Bätzing : six ans de plus ou point final ?

Bätzing : six ans de plus ou point final ?

La Conférence épiscopale allemande élira en février (23–26), lors de son assemblée plénière à Würzburg, le président qui dirigera l’organisme pendant les six prochaines années. Le nom qui domine toutes les pronostics est celui de l’actuel président, Georg Bätzing, évêque de Limbourg et figure la plus visible du Chemin synodal qui, depuis des années, tend la communion ecclésiale avec des propositions de réforme sur des sujets sensibles.

Mais, à quelques semaines du vote, rapporte The Pillar, la réélection n’est pas garantie. Non pas en raison d’obstacles formels —il a 64 ans et pourrait achever un second mandat—, mais parce que Bätzing lui-même a laissé entrevoir des doutes face à la fatigue interne d’un épiscopat fracturé et à la pression croissante que représente la direction d’un processus qui maintient un affrontement permanent avec Rome.

Un président associé à la dérive synodale

Bätzing est arrivé à la présidence après le retrait du cardinal Reinhard Marx en 2020. Depuis lors, son leadership s’est lié à la stratégie d’avancer le « Chemin synodal » même lorsque une partie des évêques alertait sur ses conséquences ecclésiologiques et pastorales.

En pratique, la présidence de Bätzing a coexisté avec des fissures de plus en plus visibles entre ceux qui poussent l’agenda synodal et ceux qui le considèrent comme une voie de rupture. Et ce contexte pèse : l’évêque a reconnu publiquement l’usure de la réputation de l’Église en Allemagne, mais sans assumer —selon ses critiques— des responsabilités de fond pour la direction adoptée.

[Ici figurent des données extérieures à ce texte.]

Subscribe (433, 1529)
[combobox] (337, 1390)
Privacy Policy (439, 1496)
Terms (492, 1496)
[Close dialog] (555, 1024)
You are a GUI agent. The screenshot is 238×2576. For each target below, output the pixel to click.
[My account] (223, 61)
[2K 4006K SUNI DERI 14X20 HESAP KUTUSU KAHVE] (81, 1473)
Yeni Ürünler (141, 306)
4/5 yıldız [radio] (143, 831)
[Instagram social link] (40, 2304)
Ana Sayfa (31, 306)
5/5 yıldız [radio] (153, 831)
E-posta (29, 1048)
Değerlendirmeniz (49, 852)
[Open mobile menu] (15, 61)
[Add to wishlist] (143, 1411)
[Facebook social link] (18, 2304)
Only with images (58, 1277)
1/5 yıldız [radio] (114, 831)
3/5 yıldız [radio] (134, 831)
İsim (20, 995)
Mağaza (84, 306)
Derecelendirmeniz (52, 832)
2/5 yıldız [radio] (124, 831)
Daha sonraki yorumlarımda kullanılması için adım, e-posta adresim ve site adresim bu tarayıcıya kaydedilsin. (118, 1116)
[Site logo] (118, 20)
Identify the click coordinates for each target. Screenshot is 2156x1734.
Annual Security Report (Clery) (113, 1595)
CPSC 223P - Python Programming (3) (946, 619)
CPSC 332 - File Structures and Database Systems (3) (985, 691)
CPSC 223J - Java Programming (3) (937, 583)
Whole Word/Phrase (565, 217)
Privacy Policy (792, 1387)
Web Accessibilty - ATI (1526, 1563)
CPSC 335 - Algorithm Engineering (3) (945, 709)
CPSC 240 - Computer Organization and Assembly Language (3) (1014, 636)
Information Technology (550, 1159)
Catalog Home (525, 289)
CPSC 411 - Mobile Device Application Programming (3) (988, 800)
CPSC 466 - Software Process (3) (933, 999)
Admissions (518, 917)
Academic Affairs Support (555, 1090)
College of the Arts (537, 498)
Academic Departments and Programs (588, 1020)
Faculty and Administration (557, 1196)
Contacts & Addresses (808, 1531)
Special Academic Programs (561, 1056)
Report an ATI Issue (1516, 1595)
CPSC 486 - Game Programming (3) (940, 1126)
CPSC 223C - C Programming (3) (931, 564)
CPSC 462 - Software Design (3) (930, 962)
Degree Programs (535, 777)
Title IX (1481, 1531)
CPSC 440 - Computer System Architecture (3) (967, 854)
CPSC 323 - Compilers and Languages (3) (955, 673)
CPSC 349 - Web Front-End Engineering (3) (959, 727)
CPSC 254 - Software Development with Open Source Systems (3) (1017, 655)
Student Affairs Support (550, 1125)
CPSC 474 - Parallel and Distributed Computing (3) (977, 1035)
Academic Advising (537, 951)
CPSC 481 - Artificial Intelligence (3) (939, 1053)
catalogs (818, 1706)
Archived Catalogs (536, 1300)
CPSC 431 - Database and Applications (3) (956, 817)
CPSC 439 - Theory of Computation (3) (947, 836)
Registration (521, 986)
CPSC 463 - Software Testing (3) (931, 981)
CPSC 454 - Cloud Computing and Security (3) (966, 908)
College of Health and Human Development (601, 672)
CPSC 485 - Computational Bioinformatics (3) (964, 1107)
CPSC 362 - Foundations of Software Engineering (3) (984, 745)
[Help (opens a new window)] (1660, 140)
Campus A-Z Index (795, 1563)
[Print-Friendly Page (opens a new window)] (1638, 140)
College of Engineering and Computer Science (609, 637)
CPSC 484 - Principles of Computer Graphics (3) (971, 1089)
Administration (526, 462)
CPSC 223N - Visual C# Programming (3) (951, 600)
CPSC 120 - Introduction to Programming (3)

La « Conférence synodale », l’enjeu clé qui conditionne tout

L’élection du président se déroulera avec un enjeu décisif sur la table : le vote des statuts du nouveau organisme permanent prévu pour institutionnaliser le processus, rebaptisé « Conférence synodale ».

Le texte a été approuvé par le comité synodal provisoire en novembre 2025 et ratifié par la suite par le ZdK ; l’étape suivante est le vote des évêques en février 2026.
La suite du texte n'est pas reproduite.